Data extract:

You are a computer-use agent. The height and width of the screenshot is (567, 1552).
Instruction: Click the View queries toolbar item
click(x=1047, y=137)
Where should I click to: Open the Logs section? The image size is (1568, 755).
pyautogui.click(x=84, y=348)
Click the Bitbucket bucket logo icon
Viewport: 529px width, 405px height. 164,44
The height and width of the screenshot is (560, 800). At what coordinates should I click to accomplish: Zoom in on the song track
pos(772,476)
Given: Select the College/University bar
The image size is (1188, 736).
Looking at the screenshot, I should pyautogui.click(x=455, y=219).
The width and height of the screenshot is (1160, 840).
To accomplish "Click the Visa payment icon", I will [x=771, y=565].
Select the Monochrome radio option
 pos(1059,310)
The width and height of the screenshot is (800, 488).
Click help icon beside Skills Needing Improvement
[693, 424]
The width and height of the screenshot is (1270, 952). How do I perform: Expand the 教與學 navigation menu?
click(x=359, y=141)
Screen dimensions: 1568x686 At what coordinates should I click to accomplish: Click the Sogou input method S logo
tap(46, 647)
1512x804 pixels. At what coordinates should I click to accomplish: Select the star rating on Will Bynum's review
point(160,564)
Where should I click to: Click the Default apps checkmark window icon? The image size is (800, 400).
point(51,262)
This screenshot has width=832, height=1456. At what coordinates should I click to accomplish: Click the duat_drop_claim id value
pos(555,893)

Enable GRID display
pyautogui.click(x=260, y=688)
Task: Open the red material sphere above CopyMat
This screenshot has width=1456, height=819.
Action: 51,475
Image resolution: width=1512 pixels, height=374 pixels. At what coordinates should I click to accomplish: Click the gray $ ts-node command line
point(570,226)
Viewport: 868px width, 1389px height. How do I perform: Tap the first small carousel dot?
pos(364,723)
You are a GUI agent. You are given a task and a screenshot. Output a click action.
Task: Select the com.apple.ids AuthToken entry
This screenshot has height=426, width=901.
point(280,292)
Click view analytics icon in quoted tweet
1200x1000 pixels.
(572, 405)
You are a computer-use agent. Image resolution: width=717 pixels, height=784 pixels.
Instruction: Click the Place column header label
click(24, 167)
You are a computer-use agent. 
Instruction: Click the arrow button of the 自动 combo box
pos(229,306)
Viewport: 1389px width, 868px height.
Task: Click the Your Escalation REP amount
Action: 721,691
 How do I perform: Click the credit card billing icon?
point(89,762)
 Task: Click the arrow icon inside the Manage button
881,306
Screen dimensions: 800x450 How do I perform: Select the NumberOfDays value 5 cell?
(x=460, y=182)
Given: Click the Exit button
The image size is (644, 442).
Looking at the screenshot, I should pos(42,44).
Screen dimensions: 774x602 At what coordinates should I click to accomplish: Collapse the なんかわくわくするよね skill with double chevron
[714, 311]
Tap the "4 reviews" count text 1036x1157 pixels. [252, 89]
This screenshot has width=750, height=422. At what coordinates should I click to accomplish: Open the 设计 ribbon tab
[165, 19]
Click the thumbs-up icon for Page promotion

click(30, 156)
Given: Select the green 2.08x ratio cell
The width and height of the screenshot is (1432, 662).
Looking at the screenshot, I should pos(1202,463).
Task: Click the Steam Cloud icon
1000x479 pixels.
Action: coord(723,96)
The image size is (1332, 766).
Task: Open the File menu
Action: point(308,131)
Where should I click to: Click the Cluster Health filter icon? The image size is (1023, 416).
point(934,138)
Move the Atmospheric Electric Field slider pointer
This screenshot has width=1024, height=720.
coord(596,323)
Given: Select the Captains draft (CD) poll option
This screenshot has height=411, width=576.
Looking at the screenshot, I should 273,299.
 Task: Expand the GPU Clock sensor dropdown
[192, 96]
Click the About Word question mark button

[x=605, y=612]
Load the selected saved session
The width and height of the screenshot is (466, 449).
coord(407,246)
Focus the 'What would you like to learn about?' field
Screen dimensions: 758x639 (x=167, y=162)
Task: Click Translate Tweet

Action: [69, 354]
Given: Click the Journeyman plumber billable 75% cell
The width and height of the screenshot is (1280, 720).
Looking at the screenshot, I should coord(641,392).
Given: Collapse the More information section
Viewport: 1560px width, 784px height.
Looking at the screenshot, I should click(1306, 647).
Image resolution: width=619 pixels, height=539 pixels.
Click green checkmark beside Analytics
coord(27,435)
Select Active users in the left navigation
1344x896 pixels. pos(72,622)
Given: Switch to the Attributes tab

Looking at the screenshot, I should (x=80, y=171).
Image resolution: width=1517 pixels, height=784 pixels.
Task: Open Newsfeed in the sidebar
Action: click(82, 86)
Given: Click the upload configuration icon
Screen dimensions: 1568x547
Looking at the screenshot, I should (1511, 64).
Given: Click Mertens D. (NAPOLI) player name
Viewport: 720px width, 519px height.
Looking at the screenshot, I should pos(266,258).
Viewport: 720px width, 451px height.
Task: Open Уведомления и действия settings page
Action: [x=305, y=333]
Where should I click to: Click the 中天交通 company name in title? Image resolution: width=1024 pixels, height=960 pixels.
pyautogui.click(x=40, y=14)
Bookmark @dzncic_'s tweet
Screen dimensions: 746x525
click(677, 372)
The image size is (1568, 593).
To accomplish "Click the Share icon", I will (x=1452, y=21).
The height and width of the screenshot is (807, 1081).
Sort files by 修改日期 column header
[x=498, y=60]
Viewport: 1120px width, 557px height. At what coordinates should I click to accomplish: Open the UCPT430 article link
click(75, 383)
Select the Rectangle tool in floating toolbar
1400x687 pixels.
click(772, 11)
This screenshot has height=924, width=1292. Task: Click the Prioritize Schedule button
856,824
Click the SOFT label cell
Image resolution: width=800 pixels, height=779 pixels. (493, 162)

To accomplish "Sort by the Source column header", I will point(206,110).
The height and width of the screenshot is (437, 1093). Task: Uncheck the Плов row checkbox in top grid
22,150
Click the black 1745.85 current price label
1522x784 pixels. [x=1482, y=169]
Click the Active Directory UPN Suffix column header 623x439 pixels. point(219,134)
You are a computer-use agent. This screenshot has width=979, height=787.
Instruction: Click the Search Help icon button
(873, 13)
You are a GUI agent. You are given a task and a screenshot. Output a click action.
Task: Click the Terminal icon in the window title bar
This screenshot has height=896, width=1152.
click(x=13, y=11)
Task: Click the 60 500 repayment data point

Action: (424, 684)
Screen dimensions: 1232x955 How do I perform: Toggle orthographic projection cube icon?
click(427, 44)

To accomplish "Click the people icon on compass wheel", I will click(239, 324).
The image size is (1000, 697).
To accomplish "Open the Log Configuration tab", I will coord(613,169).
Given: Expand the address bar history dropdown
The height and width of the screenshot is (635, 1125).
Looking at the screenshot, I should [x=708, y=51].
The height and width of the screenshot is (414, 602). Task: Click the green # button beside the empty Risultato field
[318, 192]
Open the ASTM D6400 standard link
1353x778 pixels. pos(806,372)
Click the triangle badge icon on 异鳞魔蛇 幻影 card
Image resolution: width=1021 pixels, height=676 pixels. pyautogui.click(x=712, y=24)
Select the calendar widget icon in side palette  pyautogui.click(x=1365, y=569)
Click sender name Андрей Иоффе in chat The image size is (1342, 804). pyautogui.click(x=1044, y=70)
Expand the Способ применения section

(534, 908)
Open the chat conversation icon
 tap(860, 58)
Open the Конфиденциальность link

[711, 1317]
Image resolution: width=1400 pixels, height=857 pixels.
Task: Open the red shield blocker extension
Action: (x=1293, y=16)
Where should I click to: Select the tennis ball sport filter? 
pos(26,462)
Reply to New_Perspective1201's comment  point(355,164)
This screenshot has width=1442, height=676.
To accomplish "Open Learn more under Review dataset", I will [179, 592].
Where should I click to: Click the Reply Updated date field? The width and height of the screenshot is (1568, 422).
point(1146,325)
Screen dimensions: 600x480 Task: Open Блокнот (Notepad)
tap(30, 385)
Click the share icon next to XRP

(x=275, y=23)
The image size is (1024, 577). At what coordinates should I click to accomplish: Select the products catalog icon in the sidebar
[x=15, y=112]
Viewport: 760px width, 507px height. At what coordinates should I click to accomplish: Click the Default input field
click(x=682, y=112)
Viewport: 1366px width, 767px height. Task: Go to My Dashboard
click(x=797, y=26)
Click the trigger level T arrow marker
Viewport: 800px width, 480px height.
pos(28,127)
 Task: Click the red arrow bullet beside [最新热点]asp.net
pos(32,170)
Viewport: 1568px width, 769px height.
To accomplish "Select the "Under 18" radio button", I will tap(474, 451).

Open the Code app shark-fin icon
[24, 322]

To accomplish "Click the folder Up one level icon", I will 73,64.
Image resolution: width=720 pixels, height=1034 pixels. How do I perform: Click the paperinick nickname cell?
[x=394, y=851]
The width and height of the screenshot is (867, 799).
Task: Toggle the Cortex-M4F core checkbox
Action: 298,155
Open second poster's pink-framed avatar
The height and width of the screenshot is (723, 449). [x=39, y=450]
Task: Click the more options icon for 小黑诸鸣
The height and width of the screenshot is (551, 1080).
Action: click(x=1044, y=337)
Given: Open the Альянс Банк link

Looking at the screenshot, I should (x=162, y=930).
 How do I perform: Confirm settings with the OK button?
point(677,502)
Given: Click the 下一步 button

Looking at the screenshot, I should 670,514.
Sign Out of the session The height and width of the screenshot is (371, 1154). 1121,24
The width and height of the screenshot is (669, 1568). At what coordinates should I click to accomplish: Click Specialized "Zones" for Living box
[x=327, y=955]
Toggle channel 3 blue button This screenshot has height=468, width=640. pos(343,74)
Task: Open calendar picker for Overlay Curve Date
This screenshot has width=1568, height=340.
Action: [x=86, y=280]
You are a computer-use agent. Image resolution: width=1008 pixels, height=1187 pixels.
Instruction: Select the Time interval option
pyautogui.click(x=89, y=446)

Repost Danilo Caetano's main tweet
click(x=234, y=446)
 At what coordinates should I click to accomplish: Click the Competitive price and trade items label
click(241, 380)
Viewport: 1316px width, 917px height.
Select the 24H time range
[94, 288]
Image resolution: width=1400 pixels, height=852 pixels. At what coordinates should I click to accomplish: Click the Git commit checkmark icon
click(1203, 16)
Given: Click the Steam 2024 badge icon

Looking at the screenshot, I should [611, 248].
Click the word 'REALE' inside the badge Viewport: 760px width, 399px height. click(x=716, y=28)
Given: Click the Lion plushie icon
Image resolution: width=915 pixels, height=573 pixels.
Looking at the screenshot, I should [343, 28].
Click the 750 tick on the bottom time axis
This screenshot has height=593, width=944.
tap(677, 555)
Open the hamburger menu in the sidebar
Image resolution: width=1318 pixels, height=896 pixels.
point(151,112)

Work instructions: Report the number of lines of the listing above that hold the string "computer", with no other text.

Response: 5